>>>
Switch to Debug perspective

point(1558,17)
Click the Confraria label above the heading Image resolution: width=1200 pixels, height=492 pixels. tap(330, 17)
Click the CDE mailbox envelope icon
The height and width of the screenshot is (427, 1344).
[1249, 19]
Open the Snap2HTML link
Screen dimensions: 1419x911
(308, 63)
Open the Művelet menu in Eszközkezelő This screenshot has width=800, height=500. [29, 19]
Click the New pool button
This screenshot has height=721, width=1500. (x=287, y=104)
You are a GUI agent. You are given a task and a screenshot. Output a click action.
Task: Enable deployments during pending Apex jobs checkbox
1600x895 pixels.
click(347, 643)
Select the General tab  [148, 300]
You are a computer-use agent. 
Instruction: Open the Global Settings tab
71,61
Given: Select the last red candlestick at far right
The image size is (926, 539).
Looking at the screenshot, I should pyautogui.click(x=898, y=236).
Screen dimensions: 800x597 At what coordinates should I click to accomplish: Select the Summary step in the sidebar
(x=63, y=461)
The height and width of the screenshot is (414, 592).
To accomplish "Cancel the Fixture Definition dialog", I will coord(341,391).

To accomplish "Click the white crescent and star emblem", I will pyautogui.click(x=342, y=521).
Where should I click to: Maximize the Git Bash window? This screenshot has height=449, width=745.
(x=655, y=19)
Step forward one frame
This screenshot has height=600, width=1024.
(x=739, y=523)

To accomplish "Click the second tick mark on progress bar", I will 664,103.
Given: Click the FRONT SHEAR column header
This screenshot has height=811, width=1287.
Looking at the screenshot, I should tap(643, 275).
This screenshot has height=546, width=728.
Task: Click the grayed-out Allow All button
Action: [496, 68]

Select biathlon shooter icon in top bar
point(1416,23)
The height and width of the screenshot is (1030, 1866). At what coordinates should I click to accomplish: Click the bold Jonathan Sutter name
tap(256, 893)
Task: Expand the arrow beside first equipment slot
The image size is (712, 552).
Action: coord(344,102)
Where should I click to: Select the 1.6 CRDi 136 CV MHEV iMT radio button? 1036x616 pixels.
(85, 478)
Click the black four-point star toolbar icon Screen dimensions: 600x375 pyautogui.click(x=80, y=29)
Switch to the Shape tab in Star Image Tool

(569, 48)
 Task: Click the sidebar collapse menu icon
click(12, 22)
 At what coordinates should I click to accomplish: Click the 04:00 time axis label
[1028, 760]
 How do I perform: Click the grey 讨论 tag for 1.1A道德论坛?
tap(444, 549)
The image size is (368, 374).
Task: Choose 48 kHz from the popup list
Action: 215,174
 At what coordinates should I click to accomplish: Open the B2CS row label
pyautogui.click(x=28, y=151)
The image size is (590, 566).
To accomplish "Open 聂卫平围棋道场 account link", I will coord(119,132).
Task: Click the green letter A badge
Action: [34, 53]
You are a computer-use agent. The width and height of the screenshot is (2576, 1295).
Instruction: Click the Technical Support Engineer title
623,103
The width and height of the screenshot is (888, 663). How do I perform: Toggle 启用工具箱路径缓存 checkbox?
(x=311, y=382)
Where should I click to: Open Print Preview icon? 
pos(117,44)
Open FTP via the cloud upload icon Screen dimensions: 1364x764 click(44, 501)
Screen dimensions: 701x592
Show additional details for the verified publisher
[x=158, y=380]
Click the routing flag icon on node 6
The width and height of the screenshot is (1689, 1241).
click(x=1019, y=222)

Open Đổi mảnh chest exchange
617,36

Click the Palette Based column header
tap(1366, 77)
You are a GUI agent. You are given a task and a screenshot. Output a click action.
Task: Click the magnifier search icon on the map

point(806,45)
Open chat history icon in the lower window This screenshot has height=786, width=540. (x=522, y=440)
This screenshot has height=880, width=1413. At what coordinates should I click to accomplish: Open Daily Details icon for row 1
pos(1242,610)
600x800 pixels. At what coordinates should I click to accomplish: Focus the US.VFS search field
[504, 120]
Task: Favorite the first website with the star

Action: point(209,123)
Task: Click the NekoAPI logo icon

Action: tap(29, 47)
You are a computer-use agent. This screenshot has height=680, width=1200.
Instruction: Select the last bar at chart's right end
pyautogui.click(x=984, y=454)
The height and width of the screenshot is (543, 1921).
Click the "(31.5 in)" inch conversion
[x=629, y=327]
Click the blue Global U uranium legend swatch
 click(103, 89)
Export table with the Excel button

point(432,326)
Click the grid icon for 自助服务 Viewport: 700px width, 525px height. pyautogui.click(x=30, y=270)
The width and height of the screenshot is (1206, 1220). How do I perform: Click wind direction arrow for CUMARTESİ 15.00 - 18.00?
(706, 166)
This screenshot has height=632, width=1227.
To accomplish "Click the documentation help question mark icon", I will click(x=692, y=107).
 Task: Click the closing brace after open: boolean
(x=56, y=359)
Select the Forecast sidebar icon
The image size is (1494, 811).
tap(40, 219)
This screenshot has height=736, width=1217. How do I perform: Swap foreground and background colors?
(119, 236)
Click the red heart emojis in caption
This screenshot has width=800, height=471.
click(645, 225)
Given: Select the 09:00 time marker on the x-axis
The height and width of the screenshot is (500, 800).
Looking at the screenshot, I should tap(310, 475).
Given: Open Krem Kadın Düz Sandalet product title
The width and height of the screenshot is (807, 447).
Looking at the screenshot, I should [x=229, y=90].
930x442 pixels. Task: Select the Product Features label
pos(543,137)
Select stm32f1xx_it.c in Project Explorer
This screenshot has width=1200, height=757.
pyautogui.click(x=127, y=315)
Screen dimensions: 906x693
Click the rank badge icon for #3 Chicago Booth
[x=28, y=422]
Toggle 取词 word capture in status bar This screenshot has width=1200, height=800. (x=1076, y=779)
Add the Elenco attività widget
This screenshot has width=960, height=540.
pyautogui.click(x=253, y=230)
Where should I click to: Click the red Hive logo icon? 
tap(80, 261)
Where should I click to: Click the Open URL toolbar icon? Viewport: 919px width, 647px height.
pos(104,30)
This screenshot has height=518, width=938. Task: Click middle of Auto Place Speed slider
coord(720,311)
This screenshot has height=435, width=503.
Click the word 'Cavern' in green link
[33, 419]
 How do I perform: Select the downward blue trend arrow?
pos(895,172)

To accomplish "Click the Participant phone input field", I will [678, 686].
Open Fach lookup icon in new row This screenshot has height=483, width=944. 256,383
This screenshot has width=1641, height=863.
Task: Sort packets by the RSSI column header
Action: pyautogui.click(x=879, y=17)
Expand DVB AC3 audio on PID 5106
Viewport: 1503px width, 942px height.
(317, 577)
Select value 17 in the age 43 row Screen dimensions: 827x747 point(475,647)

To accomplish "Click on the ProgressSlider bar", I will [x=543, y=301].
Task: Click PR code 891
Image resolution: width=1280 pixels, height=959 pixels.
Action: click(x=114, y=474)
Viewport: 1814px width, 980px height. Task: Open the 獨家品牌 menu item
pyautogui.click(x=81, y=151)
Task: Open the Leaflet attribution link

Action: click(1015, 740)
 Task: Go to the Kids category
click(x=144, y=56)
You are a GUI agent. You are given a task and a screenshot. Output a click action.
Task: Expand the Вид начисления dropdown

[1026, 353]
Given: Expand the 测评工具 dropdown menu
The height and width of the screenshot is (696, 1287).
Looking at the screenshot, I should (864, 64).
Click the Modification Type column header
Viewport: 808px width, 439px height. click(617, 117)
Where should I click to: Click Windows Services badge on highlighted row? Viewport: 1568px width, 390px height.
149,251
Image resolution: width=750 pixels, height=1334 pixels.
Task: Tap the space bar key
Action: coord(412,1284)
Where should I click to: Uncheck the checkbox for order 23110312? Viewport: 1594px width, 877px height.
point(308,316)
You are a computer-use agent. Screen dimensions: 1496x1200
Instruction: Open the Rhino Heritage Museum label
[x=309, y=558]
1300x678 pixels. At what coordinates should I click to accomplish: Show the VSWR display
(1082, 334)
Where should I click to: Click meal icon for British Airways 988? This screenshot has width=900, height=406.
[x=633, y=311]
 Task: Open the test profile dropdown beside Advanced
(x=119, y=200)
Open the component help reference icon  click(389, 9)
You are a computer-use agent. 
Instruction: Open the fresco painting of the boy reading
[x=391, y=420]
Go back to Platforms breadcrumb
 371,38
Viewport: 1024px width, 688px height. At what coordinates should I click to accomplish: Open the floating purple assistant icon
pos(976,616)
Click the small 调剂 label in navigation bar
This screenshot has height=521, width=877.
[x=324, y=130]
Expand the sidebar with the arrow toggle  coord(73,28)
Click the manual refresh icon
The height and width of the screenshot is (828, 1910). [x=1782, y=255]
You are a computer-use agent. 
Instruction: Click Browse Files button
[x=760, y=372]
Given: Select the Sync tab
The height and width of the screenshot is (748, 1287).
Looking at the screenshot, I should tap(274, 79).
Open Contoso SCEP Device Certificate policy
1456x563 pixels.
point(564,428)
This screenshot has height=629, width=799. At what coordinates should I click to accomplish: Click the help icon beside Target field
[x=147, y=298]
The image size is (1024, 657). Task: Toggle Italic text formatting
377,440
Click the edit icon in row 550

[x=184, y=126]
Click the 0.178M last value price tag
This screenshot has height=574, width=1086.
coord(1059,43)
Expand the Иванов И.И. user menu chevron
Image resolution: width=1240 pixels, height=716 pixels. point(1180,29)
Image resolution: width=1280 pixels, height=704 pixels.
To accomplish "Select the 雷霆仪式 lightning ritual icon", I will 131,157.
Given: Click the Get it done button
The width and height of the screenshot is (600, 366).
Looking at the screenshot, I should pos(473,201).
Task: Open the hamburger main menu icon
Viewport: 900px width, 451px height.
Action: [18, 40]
<<<
PROBLEM DETAILS -
Repeat exactly the lines of the material from the one with "The image size is (1024, 657)." through the end, both the first and the last included.

TASK OUTPUT -
The image size is (1024, 657). Task: Toggle Italic text formatting
377,440
Click the edit icon in row 550

[x=184, y=126]
Click the 0.178M last value price tag
This screenshot has height=574, width=1086.
coord(1059,43)
Expand the Иванов И.И. user menu chevron
Image resolution: width=1240 pixels, height=716 pixels. point(1180,29)
Image resolution: width=1280 pixels, height=704 pixels.
To accomplish "Select the 雷霆仪式 lightning ritual icon", I will 131,157.
Given: Click the Get it done button
The width and height of the screenshot is (600, 366).
Looking at the screenshot, I should pos(473,201).
Task: Open the hamburger main menu icon
Viewport: 900px width, 451px height.
Action: [18, 40]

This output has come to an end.